[Saved entries]
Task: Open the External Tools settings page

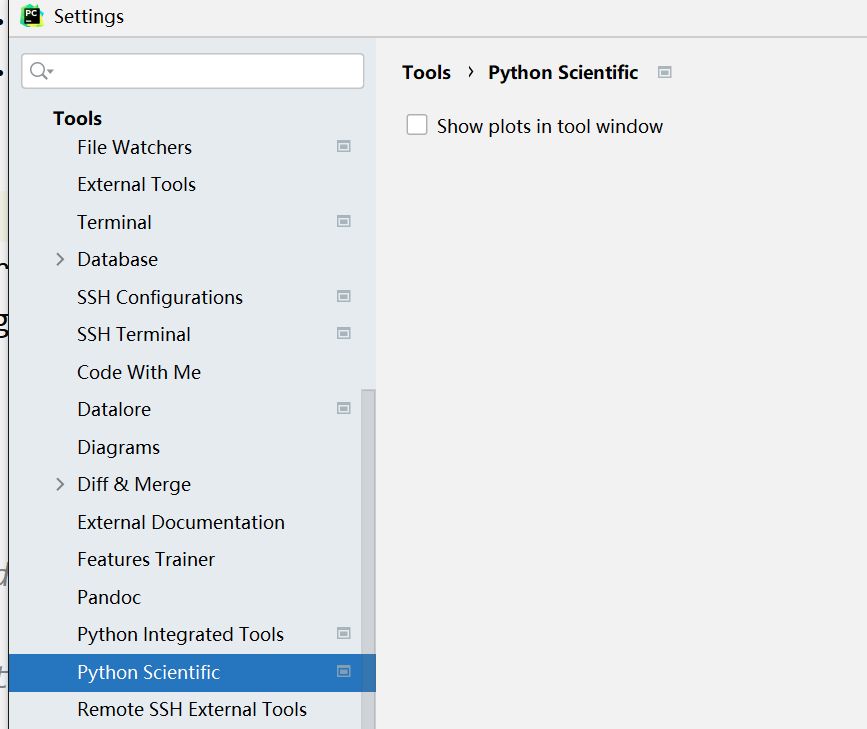Action: (136, 184)
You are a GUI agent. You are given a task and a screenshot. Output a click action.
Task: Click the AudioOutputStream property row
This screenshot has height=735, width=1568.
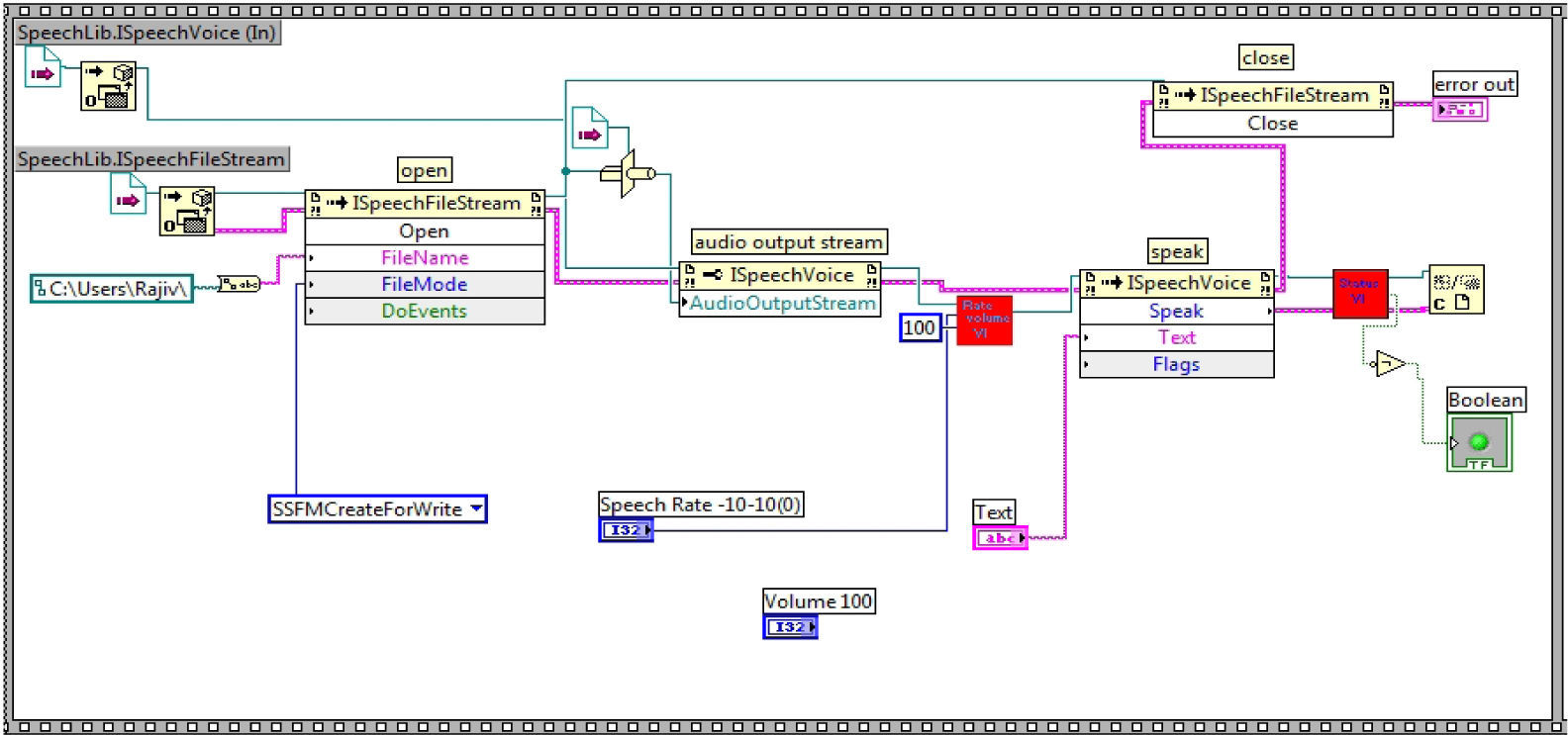coord(781,303)
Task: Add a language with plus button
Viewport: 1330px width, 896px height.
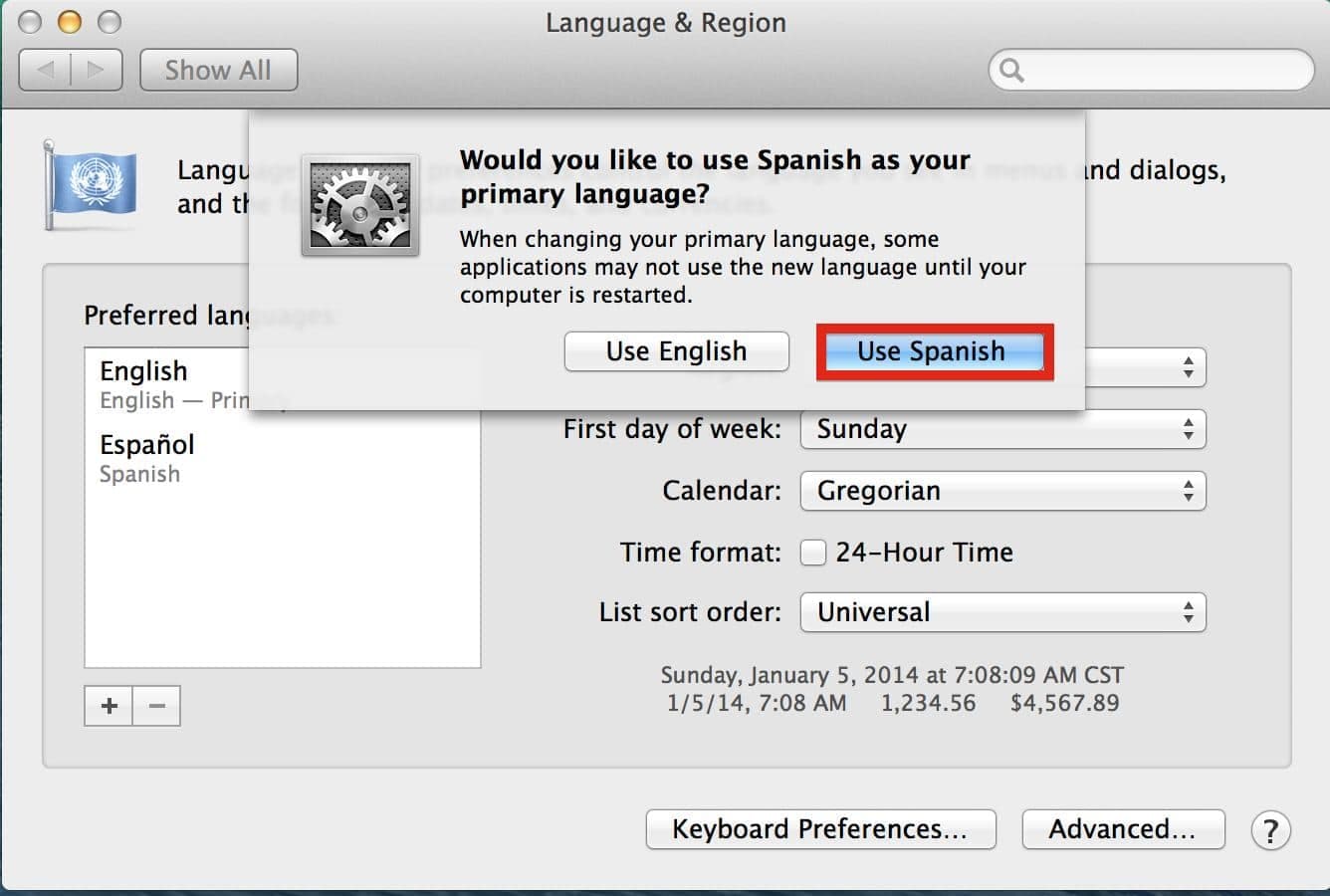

◆ What the task asks ◆
Set down the records in full and exactly. Do not carry over any image.

◆ Answer area ◆
Task: Open the External Tools settings page

Action: (136, 184)
You are a GUI agent. You are given a task and a screenshot. Output a click action.
Task: Click the AudioOutputStream property row
This screenshot has height=735, width=1568.
coord(781,303)
Task: Add a language with plus button
Viewport: 1330px width, 896px height.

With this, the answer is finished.